Egypt shares a border with the Gaza Strip, which has been ruled by the militant Islamist group Hamas since 2007. Many in Israel fear that a new Egyptian regime would end the blockade on the strip or facilitate the supply of weapons to Hamas.
Some Israelis directed their criticism toward the U.S. government, which they believe has made mistakes on two fundamental issues: not standing by a loyal ally, and pushing for democracy in a society that is not yet ready for such a monumental change.
"It seems the Americans don't understand [that] democracy is something much bigger than free elections," said Boaz Ganor, the founder and executive director of the International Policy Institute for Counterterrorism. "This doesn't happen in one day."
Malcolm Hoenlein, executive vice chairman of the influential Conference of Presidents of Major American Jewish Organizations, countered that the U.S. administration well understands the potential danger of a Muslim Brotherhood government in Cairo.
"The administration has reassured us that they have no intention of dealing with the Muslim Brotherhood," he said. "I do think that has been and is U.S. policy. I think they recognize they can be a destabilizing force and we don’t know about the foreign influences that exist within the Brotherhood and how cleverly in the past they've played these kinds of situations."
Hoenlein said the Brotherhood was skillful at exploiting instability. "They exploit these kinds of eruptions and they play it smart," he said. "They don’t go out front because they know that will evoke a response so you play behind the scenes and you put on the most moderate face to make you most acceptable, and then they introduce their ideology."
The fear that Egypt will become more closely allied to Iran, Syria, and their proxies Hamas and Hizballah was echoed by Barry Rubin, the director of the Global Research in International Affairs Center and author or editor of over a dozen books on the Middle East, Islam, and the Arab world.
"They're all saying the same thing: 'America is weak; America is in retreat; America can’t save its friends; we are strong; we are advancing; the future belongs to us.' And this is a disaster," Rubin said.
Officially It's All Good
Officially, Israeli leaders have been hesitant to sound skeptical about events in Egypt, mindful that the Camp David Accords are viewed there as an agreement struck with a corrupt regime. Israeli Defense Minister Ehud Barak told ABC News that he did "not think the relationship between Israel and Egypt is under any risk or that there is any kind of operational risk awaiting us."
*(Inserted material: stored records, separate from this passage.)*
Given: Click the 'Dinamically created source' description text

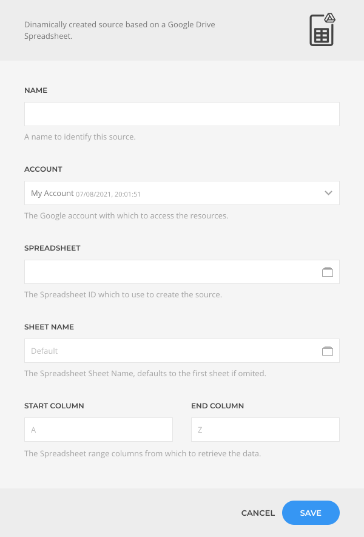Looking at the screenshot, I should click(120, 30).
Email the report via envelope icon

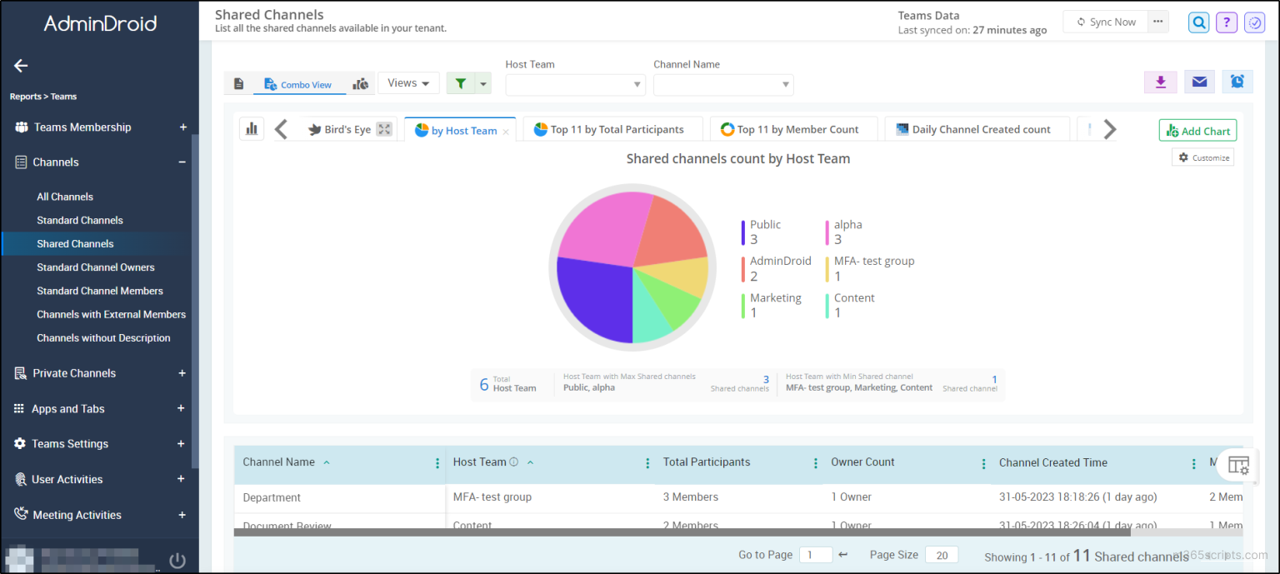1199,82
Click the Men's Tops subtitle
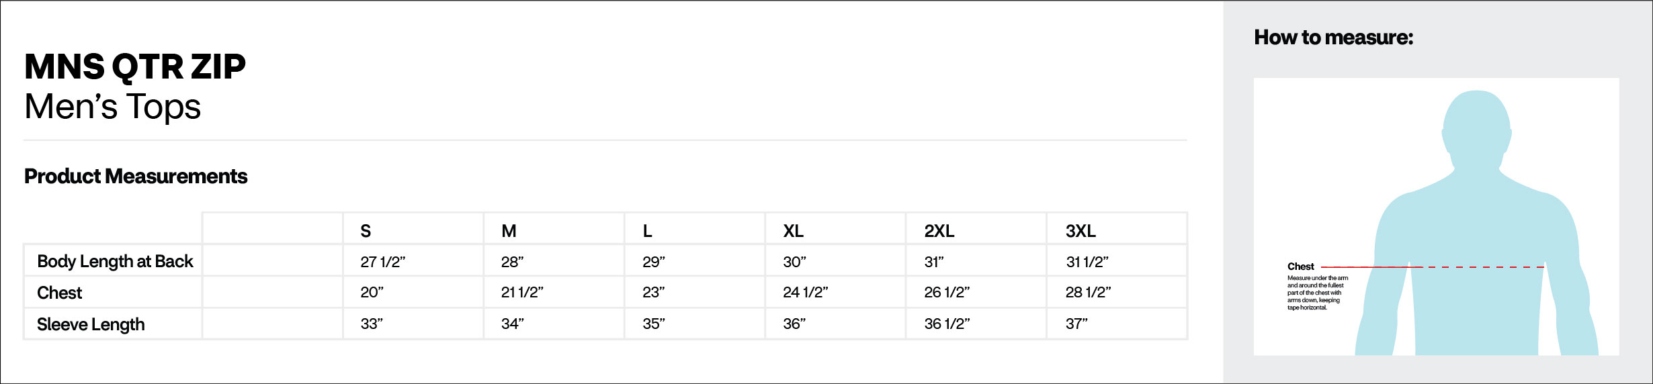 (x=113, y=107)
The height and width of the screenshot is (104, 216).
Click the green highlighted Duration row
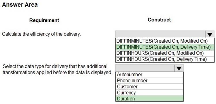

In a speech to the nation on February 4, Israeli Prime Minister Binyamin Netanyahu cautiously welcomed calls by Egyptians for democratic reforms, yet expressed the fear that many Israelis feel. "All those who cherish human liberty, including the people of Israel, are inspired by genuine calls for reform and by the possibility that it will take place," he said, adding that "we expect any government of Egypt to honor the peace."
It's not just the Muslim Brotherhood that has threatened to tear up the Camp David Accords. Earlier this week, Ayman Nour, a leader of Egypt's secular opposition who ran against Mubarak in 2005 and was imprisoned by the regime, told Egyptian radio that "the Camp David accord is over."
On the other hand, Mohamed ElBaradei, the former diplomat who took on a leadership role during the protests that brought down Mubarak, recently told NBC News that "I assume Egypt will continue to respect" the treaty.
One prominent Israeli who diverged from the consensus is Natan Sharansky, the former Soviet dissident and leader of the "refusenik" movement for Jewish emigration. In an interview with the "Jerusalem Post" this week, Sharansky said: "This [untenable] pact between the free world and a bunch of dictators ostensibly bringing us stability was not broken by the free world. It was broken by the people in the streets. We have to go with this. This is the chance. I hope America will take it."